Ein Seufzen entfuhr dem FBI-Agenten, er drehte sich leicht von Sêiichî weg. „Du hast noch viel zu lernen. Du bist weder in der Lage, dich selbst einzuschätzen, noch andere. So schwach, wie du wieder denkst, bist du nicht. Es ist keine Schande, sich helfen zu lassen. Hör nur endlich auf zu träumen! Du bist nicht Superman, das wirst du niemals sein, also fang an vorsichtig zu sein! Und lerne Gefühle abzustellen! Selbst ich, die weit weg von dir war, hab sie gesehen… Die Gefühle für das Mädchen…“ Ihre monotone Stimme – sie bemühte sich nicht einmal mehr, Akais Stimme nachzuahmen – war ohne jegliches Gefühl, im Gegensatz zu ihm, war sie dazu in der Lage, sie zu verbergen. Meistens jedenfalls.

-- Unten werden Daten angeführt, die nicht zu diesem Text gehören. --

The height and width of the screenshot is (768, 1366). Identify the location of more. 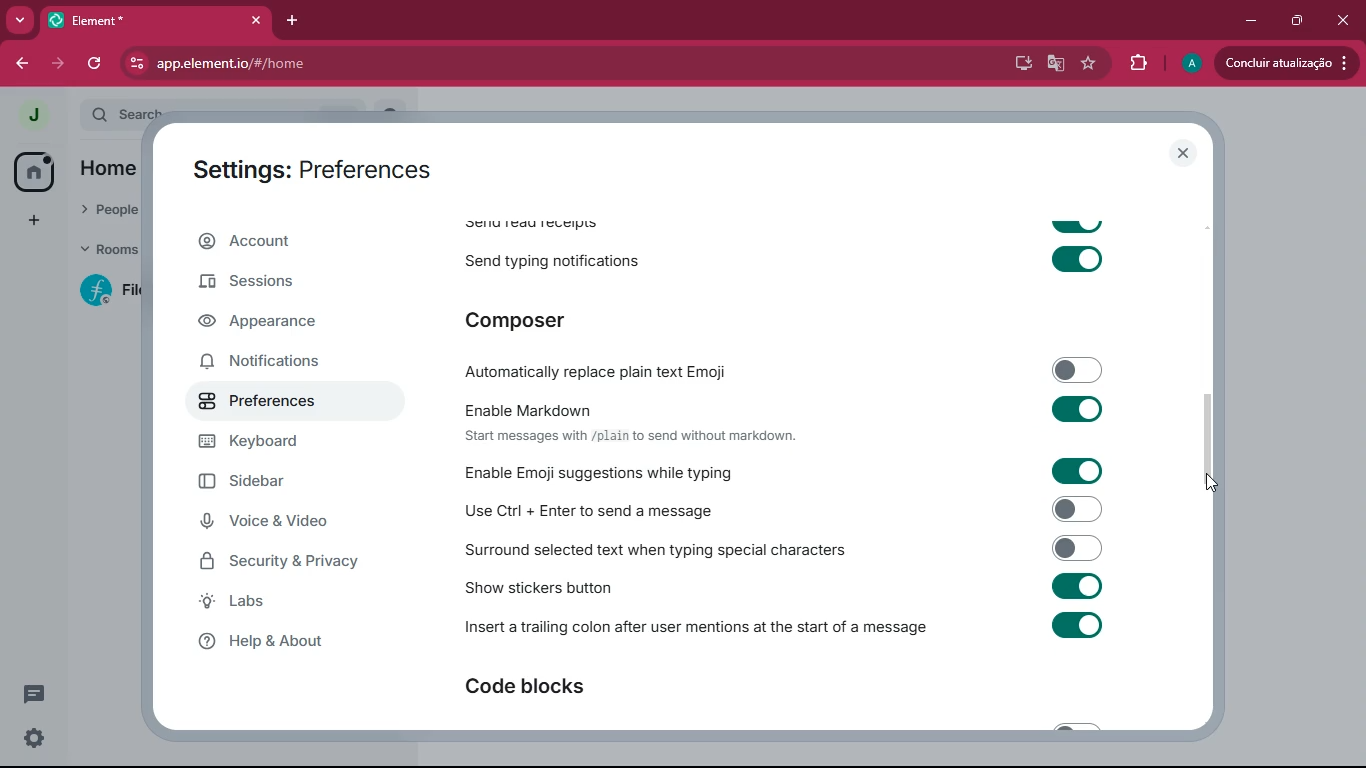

Trotzdem hörte er sie heraus. Die Eifersucht, als sie von dem Mädchen sprach.

„Dann möchtest du nicht sehen, wie ich reagiere, wenn dir so etwas geschieht“, meinte der Schwarzhaarige. Wenn sie von Gefühlen für Riina sprach, war es lachhaft. Die Vorstellung von seiner Freundin blutend in seinen Armen – er würde schreien und zu heulen anfangen.

„Mir kommen die Tränen…“ So gleichgültig sie klang, umso mehr wusste sie tief in sich, was er damit andeuten wollte. Nein, wenn man sie umbrachte, dann wenigstens richtig, so dass sie es nicht mehr mit ansehen musste.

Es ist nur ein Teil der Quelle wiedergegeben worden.